Feb 8, 2012

Look North for the Next Supercontinent Amasia

One hundred million years into the future, based on the rate we're going, the Americas and Asia will likely become one ginormous supercontinent called "Amasia." That's what many geophysicists have long predicted, but a group from Yale University has a new view of how Amasia will form.

As with anything new related to geology, looking forward requires scrutinizing the almost unimaginable past. The dominant hypothesis is that Earth's first supercontinent, Rodinia, formed 1.1 billion years ago. Plates shifted, more stuff happened, a land called Gondwana united, more stuff happened again, and then a mere 250 million years ago, Pangea came together.

Over time, rifting tore this giant supercontinent apart and the puzzle pieces scattered across the globe looking more like the continents we know. Keep in mind this is all dramatically happening at speeds about as fast as your fingernails grow.

Since the 1990s, several well-known models for a future supercontinent have been introduced. Harvard University geologist Paul Hoffman was the first to dub one version "Amasia." Until now there had been two dominant models of how and where Amasia will form. Both predicted the landmasses to converge along the equator, but differed on whether it would happen in the same place as Pangea was before or on the other side of the world.

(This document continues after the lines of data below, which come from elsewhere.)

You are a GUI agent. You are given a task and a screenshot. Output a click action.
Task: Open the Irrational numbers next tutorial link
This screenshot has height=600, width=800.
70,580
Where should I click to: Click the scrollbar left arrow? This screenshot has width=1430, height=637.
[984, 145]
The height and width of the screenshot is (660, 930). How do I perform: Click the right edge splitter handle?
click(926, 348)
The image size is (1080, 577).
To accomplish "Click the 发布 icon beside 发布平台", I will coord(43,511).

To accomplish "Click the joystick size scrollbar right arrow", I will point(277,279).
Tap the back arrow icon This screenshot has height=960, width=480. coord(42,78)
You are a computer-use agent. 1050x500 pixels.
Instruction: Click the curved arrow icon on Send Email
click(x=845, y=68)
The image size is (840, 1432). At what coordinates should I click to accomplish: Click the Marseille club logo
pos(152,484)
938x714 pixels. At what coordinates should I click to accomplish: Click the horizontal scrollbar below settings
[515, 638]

Yale University geology and geophysics professor David Evans, along with graduate students Taylor Kilian and Ross N. Mitchell, studied the magnetism in ancient rocks to figure out where they were positioned and measured how the material under continents are moving the masses.

"The Americas will remain in the Pacific ‘ring of fire’ girdle of post-Pangaean subduction, closing the Arctic Ocean and Caribbean Sea," the Yale geophysicists wrote in a Nature journal article published today. In other words, they think Amasia will form over the Arctic, 90 degrees away from the original Pangea.

To geologists, the Yale group's idea makes sense. After all, previous supercontinents appear to have formed successively at 90 degrees to each other.